How can you apply this to your new team?
- Don’t rush in and change everything. Listen and understand that you hear from one person is that person’s perspective. Blend that with the perspectives of other people in the team to get the “center”. Then spend some time observing to verify or refute any conclusions you have made.
- Clearly communicate your experience without bragging or over-embellishing your accomplishments (people see right through that and it will backfire on you). People want to understand what you bring to the table. Ladies – if you are working in a male dominated industry; stress experience, education, and certifications and/or technical skills to overcome any biases.
- Make sure you share your vision for the future and connect it with how it will help your team. This should align with what you have been hired to accomplish (growth, profit improvement, operational excellence, etc.). Be specific on how the team’s performance to expectations will be evaluated so everyone is on the same page.
Don’t rush in and change everything
If you were hired to improve the performance of an existing team – how to you quickly turn it around?
I was once hired to turn around a seriously under-performing sales team. The company had basically replaced all management in that office over the prior 6 months and I was the last placement to get this office profitable again. My first meeting with my new team was lackluster; the group seemed disengaged, beat down, and generally just there because they didn’t have anything better to do. One afternoon, one of the sales people on the team had a project de-funded by a customer. He came up to me and said “I don’t know what you are going to do to make the office budget – sorry.” I looked at him and said “What do you mean – what I am going to do? That is your quota and expectation. What are you going to do to make up for that?” The shocked look on his face told me everything – no one had held him accountable to his expectations.

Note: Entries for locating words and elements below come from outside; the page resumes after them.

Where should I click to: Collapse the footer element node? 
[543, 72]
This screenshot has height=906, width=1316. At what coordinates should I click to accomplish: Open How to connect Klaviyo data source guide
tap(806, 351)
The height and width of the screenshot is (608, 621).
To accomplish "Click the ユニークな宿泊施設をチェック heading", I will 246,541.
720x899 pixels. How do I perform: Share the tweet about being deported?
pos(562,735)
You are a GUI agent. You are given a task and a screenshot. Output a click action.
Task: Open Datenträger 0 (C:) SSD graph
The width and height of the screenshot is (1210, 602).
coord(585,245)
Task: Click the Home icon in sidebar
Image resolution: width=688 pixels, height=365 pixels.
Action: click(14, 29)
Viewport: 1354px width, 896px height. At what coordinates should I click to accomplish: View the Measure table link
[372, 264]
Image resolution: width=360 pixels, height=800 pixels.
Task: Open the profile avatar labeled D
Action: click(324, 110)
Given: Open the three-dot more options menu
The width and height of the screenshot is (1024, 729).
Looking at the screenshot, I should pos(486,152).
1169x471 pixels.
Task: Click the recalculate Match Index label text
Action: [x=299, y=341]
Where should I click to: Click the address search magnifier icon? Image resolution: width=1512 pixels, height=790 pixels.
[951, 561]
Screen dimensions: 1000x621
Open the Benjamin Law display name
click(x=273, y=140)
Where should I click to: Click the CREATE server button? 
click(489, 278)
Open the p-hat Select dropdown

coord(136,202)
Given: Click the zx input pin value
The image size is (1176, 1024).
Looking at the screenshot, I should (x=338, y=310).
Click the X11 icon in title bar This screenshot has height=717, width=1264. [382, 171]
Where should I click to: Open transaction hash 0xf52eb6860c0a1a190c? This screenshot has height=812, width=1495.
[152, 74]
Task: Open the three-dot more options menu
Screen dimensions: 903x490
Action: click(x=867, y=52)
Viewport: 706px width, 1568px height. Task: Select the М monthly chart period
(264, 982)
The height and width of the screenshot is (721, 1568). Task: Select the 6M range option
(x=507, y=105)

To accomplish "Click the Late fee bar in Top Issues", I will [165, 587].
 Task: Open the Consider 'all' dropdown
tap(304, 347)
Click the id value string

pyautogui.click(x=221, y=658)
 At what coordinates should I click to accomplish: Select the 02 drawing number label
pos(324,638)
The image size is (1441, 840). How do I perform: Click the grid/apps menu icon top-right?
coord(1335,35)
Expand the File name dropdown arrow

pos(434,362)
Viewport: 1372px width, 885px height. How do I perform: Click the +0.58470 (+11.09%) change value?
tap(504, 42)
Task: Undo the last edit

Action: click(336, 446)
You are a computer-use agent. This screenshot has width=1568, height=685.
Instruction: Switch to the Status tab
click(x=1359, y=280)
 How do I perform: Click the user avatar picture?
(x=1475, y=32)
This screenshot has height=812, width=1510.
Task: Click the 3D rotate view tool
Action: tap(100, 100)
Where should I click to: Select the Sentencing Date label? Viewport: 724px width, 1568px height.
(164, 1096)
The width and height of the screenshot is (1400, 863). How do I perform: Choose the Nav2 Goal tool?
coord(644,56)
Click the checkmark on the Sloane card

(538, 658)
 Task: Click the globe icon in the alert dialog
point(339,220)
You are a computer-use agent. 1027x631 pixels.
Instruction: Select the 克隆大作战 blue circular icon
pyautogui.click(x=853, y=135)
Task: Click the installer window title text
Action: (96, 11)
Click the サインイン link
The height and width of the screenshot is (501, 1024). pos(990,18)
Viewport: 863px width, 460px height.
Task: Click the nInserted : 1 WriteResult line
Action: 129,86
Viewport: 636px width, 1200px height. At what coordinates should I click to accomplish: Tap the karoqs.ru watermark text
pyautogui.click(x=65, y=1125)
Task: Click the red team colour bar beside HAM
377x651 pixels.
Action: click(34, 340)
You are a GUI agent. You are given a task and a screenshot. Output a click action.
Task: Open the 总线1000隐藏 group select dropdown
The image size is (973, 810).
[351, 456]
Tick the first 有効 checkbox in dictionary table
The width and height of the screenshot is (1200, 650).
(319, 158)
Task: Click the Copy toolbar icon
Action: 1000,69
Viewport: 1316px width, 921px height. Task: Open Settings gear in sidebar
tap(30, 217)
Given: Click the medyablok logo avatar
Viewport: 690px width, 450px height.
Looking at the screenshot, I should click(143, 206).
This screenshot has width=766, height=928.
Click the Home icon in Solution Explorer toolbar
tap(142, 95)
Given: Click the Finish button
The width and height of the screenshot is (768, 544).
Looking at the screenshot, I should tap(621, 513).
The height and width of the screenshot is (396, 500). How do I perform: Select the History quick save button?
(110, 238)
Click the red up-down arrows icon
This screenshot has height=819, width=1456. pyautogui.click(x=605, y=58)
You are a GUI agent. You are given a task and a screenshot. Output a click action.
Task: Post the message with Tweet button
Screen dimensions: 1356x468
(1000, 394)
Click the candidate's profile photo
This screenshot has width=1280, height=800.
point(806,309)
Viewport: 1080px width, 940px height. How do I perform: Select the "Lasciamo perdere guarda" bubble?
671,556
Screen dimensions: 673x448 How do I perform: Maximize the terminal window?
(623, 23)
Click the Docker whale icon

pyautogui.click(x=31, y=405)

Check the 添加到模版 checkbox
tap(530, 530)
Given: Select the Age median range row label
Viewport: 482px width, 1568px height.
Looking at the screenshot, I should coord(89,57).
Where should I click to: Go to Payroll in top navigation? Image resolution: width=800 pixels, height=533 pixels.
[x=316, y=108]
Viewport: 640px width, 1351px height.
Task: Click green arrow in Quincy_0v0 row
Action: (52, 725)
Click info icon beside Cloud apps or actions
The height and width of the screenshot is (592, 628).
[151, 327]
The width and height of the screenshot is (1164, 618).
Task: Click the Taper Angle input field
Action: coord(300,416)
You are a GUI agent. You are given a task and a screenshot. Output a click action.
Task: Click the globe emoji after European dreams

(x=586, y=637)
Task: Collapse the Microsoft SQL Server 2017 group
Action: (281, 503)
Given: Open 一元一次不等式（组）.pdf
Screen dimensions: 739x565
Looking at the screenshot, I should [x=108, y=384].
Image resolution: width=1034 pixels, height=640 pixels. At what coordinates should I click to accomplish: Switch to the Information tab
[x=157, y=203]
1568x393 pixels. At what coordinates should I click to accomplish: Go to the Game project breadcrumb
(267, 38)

So I was silent and waited for him to answer. Finally, he started telling me some business he could pursue that might make up for the shortfall. I smiled and said, “Sounds like you have a solid start. Let’s do lunch next week and we can review your progress.”
So how do you apply this to your new role?
- Set expectations early and clearly
- Understand you get the behavior you tolerate and allow. When someone operates in a way that won’t build a high performing team or doesn’t align with your vision that is the time to say something.
- Assume the first conclusions are only partially right. Typically the politically savvy people will engage you first and more thoroughly in order to influence your first impressions.
- Observe behaviors between team members. Do they build or tear down trusting relationships? A team cannot perform where there is infighting and backstabbing. Actively coach new behaviors or remove those that are the worst offenders and hire people with the right behaviors/attitudes.
- Reprimand privately and celebrate successes publicly. A leader that calls someone out in front of the group to prove a point is a jerk. No one wants to go the extra mile for a jerk and in order for your team to be high-performing they need to want to go the extra mile for you, the team, or the company. The only time I would recommend saying something in a public is if the entire group has a perception or opinion that is wrong (like it’s OK to be unethical); then you have to nip those behaviors or norms quickly and visibly by re-communicating your expectations or by guiding the group to a new perspective.
- Re-communicate the new vision at all available opportunities. Typically disengaged teams have had leaders that have made promises and they haven’t been kept. Keep the dream alive and make it real; talk like it’s already happening. Point out small positive changes and communicate the positive outcomes of those changes.
Be realistic – while small changes can have an immediate affect on hope (which is what you want to create); actually getting the group to a high performing team and changing culture is a very slow process. It could easily take 12-18 months unless you just replace all your people (which is costly and robs you of tribal knowledge that will help you make decisions). For every 2 steps forward you may have a step and a half back. Expect it, work through them and keep pushing the team to the goal.
I’m happy to report that it took me about 15 months to turn that team around. It involved terminating one person, hiring 4 people, subsequently firing one of them. It took setting ridiculously fun goals (like pick 3 customers that you never thought we could win); and then us achieving them together. Also that sales rep – he not only hit his quota, he went to the sales trip for the top producers in the company; he killed it!